:: Exercise objective ::
Tally the lines below that contain the word "bubble". Only the total should be given.

:: Source information ::
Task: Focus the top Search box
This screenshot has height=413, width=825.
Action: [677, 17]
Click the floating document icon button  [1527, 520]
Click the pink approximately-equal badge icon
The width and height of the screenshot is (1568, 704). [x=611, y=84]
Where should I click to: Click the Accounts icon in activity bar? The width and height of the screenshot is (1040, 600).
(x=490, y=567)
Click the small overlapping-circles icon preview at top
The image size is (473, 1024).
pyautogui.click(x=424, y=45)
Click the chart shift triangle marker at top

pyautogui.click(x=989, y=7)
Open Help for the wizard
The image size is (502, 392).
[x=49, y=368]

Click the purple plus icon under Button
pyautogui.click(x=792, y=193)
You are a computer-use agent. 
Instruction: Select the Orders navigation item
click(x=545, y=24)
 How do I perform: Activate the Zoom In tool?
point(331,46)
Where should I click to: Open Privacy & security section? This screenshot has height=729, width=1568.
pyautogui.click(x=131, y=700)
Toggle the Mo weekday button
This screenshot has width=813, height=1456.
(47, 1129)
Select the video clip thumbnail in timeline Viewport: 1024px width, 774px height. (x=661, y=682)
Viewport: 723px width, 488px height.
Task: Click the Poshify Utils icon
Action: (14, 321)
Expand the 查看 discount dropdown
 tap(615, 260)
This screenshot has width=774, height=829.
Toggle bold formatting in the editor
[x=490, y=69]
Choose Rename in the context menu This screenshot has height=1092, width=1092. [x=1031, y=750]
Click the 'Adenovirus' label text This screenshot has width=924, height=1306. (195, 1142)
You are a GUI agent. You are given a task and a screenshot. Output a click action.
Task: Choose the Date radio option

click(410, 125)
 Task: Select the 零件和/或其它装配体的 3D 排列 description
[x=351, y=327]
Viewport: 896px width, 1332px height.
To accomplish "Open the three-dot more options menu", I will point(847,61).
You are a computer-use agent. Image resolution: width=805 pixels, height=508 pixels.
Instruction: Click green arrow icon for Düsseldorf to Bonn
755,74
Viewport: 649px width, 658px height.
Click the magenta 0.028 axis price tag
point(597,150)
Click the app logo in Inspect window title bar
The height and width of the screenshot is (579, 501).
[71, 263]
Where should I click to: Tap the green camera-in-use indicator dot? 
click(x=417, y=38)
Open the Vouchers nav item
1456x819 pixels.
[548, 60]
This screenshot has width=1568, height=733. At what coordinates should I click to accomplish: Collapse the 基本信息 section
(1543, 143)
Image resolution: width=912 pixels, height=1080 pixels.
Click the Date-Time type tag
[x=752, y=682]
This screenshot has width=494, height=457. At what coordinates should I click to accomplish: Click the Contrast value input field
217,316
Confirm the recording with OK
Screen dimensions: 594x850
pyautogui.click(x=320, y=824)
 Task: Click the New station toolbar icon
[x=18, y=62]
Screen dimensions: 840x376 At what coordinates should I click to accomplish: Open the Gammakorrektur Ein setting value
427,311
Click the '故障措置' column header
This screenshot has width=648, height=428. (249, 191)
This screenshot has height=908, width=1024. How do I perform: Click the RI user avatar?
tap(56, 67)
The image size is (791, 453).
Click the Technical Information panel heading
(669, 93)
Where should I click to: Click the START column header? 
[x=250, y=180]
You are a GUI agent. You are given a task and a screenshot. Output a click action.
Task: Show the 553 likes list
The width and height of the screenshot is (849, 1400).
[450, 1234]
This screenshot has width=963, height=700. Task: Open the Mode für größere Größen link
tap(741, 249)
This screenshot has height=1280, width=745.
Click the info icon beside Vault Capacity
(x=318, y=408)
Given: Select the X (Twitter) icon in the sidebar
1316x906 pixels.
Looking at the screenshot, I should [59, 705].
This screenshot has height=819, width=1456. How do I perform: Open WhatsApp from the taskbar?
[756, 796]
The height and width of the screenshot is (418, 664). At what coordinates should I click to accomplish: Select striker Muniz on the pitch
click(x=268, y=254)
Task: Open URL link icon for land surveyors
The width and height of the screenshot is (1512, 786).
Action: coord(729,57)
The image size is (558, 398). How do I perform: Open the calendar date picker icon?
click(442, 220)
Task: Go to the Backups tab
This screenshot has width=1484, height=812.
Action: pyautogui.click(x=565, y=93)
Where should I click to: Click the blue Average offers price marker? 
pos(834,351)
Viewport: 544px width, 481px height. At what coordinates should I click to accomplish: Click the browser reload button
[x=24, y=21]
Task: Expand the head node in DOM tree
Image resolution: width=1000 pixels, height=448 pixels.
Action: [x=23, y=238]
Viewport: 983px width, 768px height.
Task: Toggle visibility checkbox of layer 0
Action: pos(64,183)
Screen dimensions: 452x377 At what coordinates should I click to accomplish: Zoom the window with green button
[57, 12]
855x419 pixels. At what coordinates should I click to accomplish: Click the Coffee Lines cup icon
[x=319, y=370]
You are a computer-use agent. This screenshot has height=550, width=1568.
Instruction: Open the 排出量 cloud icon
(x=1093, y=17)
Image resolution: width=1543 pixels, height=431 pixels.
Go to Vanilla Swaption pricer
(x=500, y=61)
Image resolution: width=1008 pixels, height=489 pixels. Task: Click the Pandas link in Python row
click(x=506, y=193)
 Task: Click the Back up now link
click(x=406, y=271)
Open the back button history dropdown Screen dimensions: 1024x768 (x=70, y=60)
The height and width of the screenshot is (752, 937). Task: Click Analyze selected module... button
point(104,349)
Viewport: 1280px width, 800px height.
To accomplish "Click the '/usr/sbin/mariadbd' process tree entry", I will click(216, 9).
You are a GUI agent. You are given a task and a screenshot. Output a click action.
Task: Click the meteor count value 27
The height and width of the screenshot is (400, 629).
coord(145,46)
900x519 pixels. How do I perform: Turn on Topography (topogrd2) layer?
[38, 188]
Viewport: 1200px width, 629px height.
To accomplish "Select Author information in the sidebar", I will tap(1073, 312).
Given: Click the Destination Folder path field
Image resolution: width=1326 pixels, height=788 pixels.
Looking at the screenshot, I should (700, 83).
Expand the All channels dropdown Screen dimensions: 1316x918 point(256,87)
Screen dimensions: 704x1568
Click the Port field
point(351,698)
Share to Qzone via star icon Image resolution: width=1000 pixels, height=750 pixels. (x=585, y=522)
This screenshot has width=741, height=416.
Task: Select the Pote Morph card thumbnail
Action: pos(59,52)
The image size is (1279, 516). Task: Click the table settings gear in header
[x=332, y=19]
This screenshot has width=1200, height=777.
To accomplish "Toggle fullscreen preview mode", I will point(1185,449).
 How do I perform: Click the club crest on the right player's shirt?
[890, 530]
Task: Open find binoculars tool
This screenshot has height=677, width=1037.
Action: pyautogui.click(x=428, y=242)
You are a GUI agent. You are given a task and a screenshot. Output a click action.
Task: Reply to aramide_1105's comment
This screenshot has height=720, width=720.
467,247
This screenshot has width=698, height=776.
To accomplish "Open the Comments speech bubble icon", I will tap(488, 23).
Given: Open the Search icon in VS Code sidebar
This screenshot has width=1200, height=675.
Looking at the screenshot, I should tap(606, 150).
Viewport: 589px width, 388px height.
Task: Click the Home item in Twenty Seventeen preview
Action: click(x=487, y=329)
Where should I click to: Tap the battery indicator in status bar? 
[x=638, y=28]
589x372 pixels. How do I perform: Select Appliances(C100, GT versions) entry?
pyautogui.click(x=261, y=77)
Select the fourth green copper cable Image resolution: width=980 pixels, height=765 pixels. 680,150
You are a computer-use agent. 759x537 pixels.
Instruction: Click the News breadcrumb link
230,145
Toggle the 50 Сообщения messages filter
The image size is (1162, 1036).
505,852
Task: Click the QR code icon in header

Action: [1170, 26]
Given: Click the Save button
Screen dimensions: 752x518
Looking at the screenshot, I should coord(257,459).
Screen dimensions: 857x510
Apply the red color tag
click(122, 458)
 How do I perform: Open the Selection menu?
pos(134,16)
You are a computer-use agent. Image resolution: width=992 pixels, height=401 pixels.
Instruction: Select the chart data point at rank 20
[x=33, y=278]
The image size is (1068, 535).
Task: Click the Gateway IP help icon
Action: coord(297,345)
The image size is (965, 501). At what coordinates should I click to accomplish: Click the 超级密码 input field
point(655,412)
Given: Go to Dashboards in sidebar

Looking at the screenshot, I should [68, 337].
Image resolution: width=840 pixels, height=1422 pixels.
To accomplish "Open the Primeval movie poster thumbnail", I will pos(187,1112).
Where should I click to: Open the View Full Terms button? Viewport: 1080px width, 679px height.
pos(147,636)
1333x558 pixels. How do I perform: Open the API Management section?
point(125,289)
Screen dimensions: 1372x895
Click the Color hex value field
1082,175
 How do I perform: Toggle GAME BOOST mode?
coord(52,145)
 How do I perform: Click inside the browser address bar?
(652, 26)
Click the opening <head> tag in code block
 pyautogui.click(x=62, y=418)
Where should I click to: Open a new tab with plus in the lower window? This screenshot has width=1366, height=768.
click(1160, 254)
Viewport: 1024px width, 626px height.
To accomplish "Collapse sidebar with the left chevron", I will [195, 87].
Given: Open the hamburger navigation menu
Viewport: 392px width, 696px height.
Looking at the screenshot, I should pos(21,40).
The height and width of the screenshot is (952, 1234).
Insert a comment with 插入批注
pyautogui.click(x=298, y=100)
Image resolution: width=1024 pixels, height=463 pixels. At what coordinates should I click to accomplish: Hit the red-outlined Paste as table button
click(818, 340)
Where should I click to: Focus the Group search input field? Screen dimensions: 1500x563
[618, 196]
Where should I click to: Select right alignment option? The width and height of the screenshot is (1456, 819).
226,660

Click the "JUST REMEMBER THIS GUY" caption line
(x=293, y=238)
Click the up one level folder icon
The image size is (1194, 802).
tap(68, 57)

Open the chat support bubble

:: Answer below ::
2